> Prompt
Two lines mark the range in the entries below: the one holding "Task: Select the RND4K Q1T1 test button" and the one holding "Given: Pin the plugin window on top". Set down those two and all lines between them, exactly.

==== Supplied records

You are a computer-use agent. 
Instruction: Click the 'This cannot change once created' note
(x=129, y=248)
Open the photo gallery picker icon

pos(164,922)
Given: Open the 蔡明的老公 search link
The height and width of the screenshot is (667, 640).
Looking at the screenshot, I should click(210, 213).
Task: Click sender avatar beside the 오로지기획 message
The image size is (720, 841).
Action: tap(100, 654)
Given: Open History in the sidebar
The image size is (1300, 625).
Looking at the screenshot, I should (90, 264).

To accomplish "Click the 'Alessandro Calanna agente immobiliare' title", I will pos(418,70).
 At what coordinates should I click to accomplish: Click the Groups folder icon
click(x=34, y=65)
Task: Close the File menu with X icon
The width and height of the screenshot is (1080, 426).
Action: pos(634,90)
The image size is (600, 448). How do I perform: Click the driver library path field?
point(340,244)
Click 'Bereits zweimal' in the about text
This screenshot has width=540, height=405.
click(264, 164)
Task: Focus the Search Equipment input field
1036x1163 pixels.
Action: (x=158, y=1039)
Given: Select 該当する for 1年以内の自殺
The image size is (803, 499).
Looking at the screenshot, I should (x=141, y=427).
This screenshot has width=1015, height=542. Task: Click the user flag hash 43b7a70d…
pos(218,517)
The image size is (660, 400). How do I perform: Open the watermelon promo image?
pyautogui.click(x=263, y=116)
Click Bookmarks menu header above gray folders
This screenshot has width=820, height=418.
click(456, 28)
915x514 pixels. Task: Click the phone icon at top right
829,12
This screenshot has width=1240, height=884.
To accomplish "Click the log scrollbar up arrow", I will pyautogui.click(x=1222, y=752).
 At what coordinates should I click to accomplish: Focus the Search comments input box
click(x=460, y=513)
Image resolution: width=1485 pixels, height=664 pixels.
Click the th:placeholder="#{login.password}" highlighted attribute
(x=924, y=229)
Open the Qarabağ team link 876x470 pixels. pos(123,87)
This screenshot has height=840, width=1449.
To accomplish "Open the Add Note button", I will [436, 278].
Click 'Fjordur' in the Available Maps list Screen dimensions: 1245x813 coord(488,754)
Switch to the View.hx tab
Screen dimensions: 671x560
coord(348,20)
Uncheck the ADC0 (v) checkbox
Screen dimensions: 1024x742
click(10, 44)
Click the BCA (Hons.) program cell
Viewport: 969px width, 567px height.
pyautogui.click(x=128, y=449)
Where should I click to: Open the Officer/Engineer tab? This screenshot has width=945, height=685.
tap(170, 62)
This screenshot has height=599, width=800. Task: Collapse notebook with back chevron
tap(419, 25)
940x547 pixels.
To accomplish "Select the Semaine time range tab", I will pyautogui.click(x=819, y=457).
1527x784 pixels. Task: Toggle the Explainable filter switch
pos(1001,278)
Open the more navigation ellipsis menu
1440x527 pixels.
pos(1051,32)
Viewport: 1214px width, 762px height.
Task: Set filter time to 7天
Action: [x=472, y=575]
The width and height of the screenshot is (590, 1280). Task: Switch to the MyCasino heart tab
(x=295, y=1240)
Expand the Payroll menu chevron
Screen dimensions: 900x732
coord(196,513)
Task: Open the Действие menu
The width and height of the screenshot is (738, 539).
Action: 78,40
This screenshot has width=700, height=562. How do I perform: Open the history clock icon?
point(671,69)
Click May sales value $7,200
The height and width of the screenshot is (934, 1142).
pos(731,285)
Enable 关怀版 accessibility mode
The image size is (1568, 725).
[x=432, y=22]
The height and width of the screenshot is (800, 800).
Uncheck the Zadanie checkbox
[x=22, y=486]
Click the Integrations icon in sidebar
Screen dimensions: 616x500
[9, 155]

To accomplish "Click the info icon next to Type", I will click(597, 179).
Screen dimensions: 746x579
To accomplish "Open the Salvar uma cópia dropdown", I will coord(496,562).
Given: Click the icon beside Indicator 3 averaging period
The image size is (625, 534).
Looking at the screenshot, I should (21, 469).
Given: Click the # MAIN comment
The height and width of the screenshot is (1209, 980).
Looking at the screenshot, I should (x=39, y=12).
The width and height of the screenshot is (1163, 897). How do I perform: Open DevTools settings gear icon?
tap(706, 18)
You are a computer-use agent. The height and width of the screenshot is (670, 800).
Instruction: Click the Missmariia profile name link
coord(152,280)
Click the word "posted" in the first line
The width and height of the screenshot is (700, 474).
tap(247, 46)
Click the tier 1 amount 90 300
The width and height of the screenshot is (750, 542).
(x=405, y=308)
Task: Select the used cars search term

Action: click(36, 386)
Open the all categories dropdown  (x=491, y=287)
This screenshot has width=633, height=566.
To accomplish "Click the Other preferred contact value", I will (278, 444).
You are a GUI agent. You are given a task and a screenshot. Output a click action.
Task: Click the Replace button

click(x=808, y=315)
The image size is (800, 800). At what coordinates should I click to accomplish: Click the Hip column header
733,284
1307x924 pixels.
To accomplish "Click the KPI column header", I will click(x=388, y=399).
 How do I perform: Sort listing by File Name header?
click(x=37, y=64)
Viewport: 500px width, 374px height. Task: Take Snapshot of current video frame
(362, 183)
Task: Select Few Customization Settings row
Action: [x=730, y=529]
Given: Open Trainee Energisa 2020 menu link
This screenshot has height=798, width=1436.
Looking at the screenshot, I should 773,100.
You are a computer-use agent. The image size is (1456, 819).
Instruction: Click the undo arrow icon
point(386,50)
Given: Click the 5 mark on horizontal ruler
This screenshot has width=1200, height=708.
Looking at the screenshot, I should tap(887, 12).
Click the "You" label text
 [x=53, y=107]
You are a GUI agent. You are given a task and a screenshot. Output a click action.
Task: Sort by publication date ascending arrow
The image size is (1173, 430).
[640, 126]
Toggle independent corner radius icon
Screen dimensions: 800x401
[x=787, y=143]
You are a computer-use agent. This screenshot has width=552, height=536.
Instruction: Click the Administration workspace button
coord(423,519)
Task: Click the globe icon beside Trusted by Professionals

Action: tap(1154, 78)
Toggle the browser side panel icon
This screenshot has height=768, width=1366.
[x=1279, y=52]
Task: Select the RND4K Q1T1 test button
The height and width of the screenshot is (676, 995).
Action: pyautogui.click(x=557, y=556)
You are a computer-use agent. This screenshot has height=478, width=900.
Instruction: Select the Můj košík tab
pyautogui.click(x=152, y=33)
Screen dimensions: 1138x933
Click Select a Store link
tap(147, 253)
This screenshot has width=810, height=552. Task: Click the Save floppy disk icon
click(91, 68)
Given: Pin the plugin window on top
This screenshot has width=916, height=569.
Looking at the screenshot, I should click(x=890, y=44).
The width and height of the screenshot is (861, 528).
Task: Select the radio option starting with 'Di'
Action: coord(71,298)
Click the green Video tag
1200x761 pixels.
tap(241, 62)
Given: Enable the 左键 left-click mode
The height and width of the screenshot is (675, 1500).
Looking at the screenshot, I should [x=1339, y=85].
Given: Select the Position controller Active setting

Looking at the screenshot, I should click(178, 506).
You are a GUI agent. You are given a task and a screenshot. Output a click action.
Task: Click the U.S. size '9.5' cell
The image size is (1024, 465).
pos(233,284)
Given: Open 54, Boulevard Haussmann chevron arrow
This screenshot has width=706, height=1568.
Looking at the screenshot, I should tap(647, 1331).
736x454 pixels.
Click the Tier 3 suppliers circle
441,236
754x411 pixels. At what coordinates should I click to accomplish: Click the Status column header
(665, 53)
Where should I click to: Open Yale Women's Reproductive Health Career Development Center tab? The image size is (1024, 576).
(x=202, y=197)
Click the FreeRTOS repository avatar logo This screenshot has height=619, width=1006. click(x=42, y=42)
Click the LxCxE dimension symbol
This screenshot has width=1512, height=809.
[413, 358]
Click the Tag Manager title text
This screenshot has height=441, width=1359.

========

> Solution to this task
Task: Select the RND4K Q1T1 test button
The height and width of the screenshot is (676, 995).
Action: pyautogui.click(x=557, y=556)
You are a computer-use agent. This screenshot has height=478, width=900.
Instruction: Select the Můj košík tab
pyautogui.click(x=152, y=33)
Screen dimensions: 1138x933
Click Select a Store link
tap(147, 253)
This screenshot has width=810, height=552. Task: Click the Save floppy disk icon
click(91, 68)
Given: Pin the plugin window on top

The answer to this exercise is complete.